The program is expected to provide matching funds to farmers markets, up to $20 million annually for five years, to incentivize SNAP recipients to buy more fresh fruits and vegetables with their benefits.
First, however, the long-delayed farm bill must get out of Congress. House lawmakers approved the $956.4 billion package Wednesday, and the Senate is expected to do so by Friday before sending it on to President Obama for his signature.
It can’t happen soon enough for people like Oran Hesterman, president and chief executive of Fair Food Network, a nonprofit organization in Michigan working to give the poor better access to healthy foods.
Hesterman has seen how such programs incentivize low-income families to buy more produce.
Since they were launched at the Crossroads Farmers Market in Takoma Park in 2004, SNAP incentive programs have spread across the country. By one estimate, there are more than 500 farmers markets with such programs.
“We know that it’s higher than that, but we can document only 500,” Hesterman said.
Many of the state and local programs work the same: Foundations and other organizations raise money to supplement SNAP purchases at a farmers market or similar venue where local fruits and vegetables are sold. The participating market then will double the SNAP benefits up to a certain dollar amount, usually $10 or $20. Some markets will also the items that can be purchased; for example, the Double Up Food Bucks, run by Fair Food Network, allows the SNAP recipients to spend their supplemental dollars only on locally grown produce.
Despite the restrictions, the Double Up Food Bucks program has exploded in recession-ravaged Michigan. In 2007, SNAP sales at Michigan farmers markets were $16,000. After Double Up Food Bucks launched in 2009, it quickly grew from five markets in Detroit to more than 100 outlets across the state, where SNAP recipients spent more than $1.5 million of their benefits in 2013.
Last year the program even moved into a few supermarkets in Detroit.
Hesterman said the program has been good medicine for Michigan. According to the program’s own data, about 95 percent of SNAP users said the program increased the amount of fruits and vegetables in their diet. Just as important, Hesterman added, 90 percent said they were spending less of their SNAP benefits on junk food.
“You can pay the farmer now instead of the doctor later,” Hesterman said.
Wholesome Wave, a Connecticut-based nonprofit group with a mission similar to Fair Food’s, has seen comparable growth with its Double Value Coupon Program, which launched in 2008 with a handful of farm-to-retail markets in the Northeast, said Gus Schumacher, executive vice president of policy for the group.

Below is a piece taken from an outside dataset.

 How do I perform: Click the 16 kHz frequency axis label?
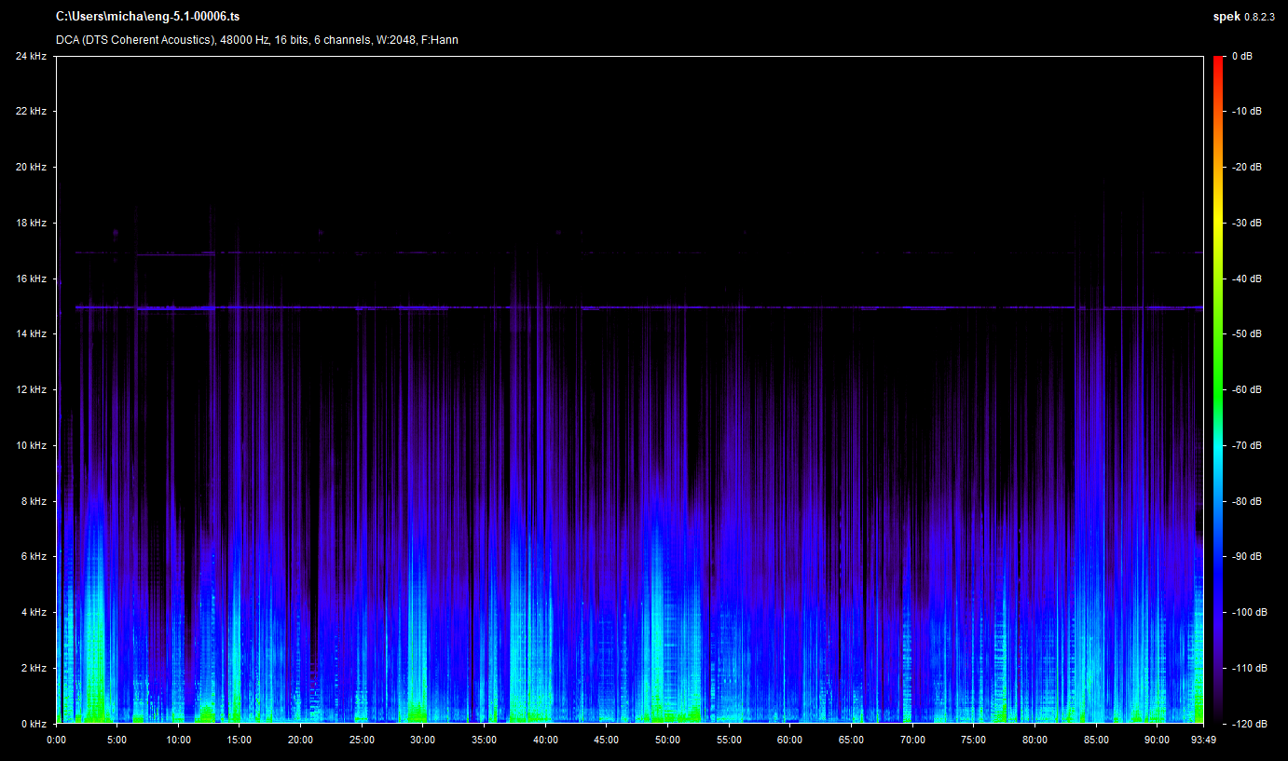(x=30, y=279)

The program has grown to more than 300 retail outlets in 24 states and the District of Columbia, generating nearly $2.4 million in 2012 between SNAP benefits and incentive purchases.
But the real value to Schumacher is the relationship between SNAP recipients and farmers. He recalls watching an elderly woman shop at a farmers market last year in Montpelier, Vt. She had $2.16 left on her SNAP card, with eight days left until her benefits renewed. But she used money at the market, Schumacher said, because of the incentive program and because she knew the farmers would give her extra produce on top of any Double Value coupons.
“That would not happen in a supermarket,” Schumacher said.
Hesterman said that while the current allocation is only $100 million, the number could increase with the next farm bill in five years, if the program proves successful. If it increased to 1 percent of the SNAP budget, for example, it would be about $800 million to spend annually on an incentive program at farmers markets, he said. “That would be a game changer,” Hesterman said.
On a local level, the current legislation could mean an additional $10 or more in the pockets of SNAP users, said Bernadine Prince, co-executive director of the FreshFarm Markets in the Washington area. FreshFarm runs its own incentive program, currently capped at $15 in matching SNAP benefits. With federal funds available, Prince said FreshFarm could increase the limit to $20, or even $30. That could go a long way with low-income families in Washington, she said.
“These are savvy shoppers,” Prince said.